P Recurrence in grafted skin or previously irradiated areas: Resist the desire to undertake repeated Mohs, he advised. “These can be bad. They can be too extensive, and you will invest some time and money and some very stressful moments if you get into this.”

P Ear: For tumors in the concha, “Pay attention to the size, type, and proximity to the external canal. It’s really hard to do Mohs excisions in the ear canal.”

P Eyelid: The thinnest skin on the body, the eyelid is even more fragile on elderly people. “This is a very difficult area for me to cut in Mohs. Instead of applying a lot of pressure, I use a number 11 or 15 blade and do several rounds. Use light pressure because the epidermis has a tendency to fold and pull, making it hard to cut.” Bevelling is not as important here because the skin is so friable that the technician can easily flatten it on the slide.

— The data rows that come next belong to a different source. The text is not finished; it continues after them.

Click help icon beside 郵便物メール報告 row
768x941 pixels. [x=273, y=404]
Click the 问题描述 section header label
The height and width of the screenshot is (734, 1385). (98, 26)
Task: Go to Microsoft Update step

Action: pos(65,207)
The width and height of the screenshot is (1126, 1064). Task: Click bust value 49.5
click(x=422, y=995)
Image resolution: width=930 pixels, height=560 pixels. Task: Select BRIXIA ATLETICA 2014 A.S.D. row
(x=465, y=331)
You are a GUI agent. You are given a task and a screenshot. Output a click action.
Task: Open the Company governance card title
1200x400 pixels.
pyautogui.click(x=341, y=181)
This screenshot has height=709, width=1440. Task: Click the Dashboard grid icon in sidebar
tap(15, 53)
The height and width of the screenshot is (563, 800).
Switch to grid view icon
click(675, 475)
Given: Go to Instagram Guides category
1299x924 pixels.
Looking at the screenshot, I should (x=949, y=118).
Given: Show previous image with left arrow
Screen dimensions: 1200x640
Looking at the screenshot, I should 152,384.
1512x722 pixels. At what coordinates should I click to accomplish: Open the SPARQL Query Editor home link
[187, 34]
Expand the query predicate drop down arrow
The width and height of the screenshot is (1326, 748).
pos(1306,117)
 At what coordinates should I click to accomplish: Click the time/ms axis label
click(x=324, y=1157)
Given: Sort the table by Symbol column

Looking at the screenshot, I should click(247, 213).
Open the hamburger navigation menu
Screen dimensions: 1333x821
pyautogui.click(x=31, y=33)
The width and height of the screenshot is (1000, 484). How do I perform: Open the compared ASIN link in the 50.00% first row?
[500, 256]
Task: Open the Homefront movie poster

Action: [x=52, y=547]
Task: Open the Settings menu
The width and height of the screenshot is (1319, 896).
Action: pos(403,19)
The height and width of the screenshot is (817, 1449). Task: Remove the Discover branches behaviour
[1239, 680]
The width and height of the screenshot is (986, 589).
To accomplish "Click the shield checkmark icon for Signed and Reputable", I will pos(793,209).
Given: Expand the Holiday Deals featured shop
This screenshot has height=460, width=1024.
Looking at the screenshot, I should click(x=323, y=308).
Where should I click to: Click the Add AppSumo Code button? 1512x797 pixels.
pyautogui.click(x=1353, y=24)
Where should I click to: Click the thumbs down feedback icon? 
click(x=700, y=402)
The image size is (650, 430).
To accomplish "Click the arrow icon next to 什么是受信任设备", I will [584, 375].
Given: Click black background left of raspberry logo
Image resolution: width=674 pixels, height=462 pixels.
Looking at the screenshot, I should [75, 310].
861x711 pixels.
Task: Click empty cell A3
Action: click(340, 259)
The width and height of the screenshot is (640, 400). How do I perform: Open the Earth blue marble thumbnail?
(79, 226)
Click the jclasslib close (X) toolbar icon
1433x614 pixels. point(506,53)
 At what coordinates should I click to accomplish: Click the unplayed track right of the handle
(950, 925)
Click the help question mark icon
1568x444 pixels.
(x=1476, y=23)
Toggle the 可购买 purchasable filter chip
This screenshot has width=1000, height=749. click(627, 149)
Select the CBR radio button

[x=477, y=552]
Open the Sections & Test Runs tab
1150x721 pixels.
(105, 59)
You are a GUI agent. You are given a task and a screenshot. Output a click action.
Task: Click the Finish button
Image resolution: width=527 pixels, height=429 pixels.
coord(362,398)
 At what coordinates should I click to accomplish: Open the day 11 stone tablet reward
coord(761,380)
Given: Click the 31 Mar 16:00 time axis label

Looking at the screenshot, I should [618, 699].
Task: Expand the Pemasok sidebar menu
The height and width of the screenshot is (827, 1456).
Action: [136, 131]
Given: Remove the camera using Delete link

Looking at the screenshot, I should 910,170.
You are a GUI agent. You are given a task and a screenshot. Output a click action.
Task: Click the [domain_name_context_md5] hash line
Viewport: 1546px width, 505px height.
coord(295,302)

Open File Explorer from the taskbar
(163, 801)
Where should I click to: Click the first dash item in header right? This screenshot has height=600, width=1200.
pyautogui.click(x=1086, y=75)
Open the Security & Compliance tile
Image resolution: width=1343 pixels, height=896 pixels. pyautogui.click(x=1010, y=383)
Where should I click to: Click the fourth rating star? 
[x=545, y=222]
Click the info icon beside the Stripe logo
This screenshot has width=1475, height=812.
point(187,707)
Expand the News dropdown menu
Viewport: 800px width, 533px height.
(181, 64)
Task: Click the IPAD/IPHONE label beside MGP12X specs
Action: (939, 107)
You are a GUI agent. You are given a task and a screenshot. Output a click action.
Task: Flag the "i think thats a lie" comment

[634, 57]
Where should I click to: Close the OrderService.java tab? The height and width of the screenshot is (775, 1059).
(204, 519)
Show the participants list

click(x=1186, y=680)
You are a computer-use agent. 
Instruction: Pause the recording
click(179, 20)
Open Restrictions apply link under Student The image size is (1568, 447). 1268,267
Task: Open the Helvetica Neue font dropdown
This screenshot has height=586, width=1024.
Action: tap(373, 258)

Topical anesthetic ocular drops help the patient tolerate the surgery much better, and allow the placement of a plastic eye shield anchored with a couple of small sutures. “The eye shield and sutures are left in place while the patient is waiting – I just cover it with a full eye patch.”

P Nose: For lesions on the ala or alar arch, cotton swabs, dental rolls, or even a finger push the tissue outward and give good support for excision. “Notching of ala before surgery is a bad prognosis,” Dr. Garcia said. “It means advanced cancer, and this may not be something you want to get into.”

Dr. Garcia said he had no financial disclosures.